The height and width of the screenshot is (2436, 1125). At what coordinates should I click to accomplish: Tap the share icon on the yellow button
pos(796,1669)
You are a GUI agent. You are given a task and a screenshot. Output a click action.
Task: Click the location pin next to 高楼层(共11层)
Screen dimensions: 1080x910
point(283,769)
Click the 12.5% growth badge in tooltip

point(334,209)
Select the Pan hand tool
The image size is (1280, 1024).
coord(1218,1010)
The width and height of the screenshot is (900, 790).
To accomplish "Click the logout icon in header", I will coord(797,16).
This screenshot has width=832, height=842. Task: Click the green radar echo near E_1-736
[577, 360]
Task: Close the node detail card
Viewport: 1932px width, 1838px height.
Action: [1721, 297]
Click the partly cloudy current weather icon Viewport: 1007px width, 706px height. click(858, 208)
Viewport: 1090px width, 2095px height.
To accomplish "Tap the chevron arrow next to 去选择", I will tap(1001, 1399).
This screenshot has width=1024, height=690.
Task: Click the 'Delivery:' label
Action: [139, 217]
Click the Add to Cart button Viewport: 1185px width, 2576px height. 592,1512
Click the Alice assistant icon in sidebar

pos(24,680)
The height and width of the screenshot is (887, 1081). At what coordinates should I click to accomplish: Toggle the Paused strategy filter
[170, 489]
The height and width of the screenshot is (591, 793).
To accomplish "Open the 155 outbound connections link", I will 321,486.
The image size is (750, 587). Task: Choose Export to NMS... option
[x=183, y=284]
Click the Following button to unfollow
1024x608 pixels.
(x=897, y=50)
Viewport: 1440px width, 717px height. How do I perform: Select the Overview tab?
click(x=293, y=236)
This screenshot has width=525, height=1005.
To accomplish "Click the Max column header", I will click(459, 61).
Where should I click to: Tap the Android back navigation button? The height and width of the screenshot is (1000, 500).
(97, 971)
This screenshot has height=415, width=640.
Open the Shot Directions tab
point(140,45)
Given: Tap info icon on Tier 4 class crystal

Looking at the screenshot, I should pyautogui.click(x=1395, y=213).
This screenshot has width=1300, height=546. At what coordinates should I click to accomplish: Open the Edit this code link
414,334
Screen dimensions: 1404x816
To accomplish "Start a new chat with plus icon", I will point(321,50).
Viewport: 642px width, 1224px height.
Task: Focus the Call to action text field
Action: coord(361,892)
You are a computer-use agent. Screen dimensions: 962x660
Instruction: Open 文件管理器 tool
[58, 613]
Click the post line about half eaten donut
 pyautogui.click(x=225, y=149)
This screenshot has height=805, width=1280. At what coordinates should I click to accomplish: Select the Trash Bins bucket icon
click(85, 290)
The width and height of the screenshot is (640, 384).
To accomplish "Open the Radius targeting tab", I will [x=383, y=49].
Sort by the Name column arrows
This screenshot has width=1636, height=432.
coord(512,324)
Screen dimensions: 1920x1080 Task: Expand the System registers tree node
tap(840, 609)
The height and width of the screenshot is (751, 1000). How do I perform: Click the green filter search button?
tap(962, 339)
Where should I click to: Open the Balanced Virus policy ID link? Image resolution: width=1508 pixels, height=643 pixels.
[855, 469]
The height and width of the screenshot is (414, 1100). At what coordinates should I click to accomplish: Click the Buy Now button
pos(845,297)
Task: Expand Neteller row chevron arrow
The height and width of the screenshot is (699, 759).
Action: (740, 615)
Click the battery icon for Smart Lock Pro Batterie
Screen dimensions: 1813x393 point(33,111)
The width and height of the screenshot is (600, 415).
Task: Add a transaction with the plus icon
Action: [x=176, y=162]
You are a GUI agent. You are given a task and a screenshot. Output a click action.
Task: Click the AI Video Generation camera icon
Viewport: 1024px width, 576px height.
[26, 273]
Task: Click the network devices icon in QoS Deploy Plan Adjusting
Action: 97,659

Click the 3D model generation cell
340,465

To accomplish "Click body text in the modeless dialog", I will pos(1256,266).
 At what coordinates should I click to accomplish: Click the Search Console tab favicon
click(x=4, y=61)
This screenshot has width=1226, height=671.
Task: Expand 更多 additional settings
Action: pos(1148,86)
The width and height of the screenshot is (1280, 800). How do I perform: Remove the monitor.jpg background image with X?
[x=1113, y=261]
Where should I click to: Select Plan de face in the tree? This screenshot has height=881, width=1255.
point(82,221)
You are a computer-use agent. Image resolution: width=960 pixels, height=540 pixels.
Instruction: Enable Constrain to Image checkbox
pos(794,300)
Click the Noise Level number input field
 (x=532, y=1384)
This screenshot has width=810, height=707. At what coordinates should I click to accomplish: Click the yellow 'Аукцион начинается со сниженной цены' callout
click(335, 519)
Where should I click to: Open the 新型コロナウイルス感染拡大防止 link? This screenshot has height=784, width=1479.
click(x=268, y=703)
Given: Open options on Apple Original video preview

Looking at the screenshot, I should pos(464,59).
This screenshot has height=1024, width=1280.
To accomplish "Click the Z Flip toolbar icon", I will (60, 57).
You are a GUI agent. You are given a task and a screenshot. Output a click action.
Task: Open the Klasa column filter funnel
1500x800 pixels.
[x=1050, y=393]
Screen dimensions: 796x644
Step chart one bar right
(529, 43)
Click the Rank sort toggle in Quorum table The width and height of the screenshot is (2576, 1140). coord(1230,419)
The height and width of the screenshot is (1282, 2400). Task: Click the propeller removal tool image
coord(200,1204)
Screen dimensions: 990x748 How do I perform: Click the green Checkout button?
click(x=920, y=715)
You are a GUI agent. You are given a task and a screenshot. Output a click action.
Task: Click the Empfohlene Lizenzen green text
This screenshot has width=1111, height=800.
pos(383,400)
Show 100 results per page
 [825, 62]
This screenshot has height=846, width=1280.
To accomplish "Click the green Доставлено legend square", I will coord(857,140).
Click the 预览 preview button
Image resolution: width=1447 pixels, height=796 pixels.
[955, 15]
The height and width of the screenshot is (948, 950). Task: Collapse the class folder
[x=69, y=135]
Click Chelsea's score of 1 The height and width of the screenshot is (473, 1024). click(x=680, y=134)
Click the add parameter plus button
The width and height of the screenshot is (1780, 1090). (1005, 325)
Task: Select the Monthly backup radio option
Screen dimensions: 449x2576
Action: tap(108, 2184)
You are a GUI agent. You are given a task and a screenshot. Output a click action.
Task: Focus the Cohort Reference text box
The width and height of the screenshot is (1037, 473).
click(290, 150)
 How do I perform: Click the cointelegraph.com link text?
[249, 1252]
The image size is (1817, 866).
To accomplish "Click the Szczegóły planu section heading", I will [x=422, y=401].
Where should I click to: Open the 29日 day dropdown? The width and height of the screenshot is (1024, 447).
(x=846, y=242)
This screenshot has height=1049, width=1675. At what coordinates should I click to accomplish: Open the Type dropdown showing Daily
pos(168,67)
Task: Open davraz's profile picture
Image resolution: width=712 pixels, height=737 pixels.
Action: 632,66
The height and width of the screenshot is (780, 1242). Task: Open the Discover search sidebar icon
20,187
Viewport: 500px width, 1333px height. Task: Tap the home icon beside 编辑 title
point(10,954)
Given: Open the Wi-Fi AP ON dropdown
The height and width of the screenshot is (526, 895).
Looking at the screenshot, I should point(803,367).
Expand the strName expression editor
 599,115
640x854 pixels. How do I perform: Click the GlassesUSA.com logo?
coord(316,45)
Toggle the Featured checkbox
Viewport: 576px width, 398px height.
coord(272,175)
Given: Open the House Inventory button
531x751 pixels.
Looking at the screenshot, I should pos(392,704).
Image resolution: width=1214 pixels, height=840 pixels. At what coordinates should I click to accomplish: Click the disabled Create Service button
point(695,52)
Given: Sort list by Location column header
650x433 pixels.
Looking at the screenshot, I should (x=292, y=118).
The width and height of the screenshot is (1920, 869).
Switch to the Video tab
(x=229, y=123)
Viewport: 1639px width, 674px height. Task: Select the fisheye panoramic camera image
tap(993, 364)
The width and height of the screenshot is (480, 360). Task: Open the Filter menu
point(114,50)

Directions
Word for word, restate the line with "Switch to the Video tab" and all remaining lines of the material, stopping only at the final line.

Response to the exercise
Switch to the Video tab
(x=229, y=123)
Viewport: 1639px width, 674px height. Task: Select the fisheye panoramic camera image
tap(993, 364)
The width and height of the screenshot is (480, 360). Task: Open the Filter menu
point(114,50)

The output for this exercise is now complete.